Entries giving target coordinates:

— begin —

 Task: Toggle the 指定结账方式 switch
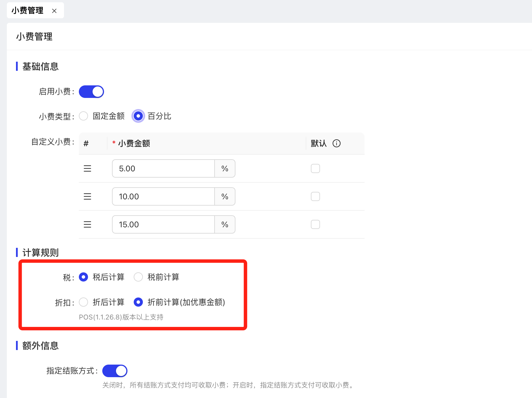[x=115, y=371]
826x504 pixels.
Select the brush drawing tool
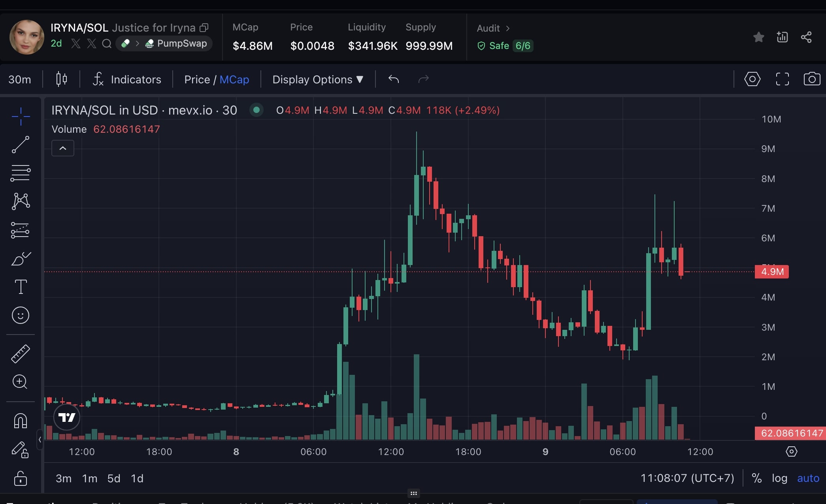[21, 259]
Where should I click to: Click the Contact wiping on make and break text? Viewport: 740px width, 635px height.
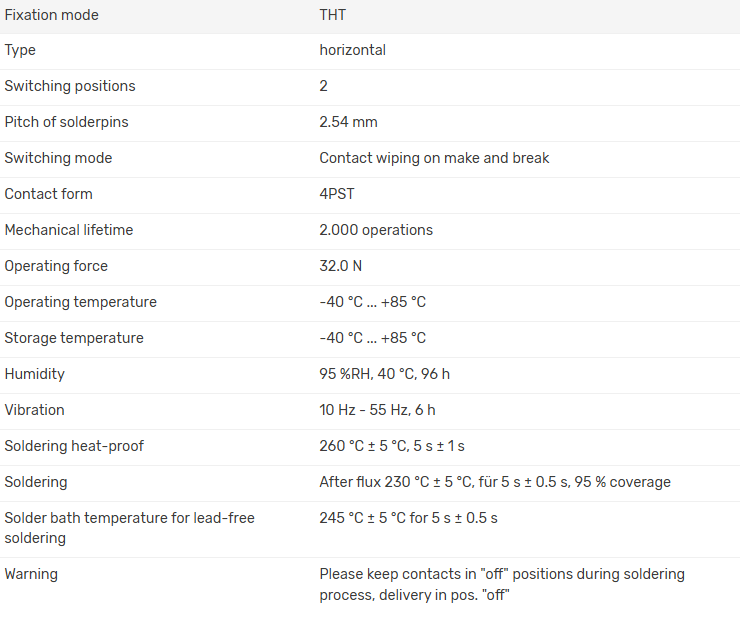pos(434,158)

— end —

SET EXERCISE: Rewrite the lines above as a numbered list, skipping any blank lines and leaving out the pictures.

TASK ANSWER:
1.  Task: Toggle the 指定结账方式 switch
2. [x=115, y=371]
3. 826x504 pixels.
4. Select the brush drawing tool
5. [21, 259]
6. Where should I click to: Click the Contact wiping on make and break text? Viewport: 740px width, 635px height.
7. pos(434,158)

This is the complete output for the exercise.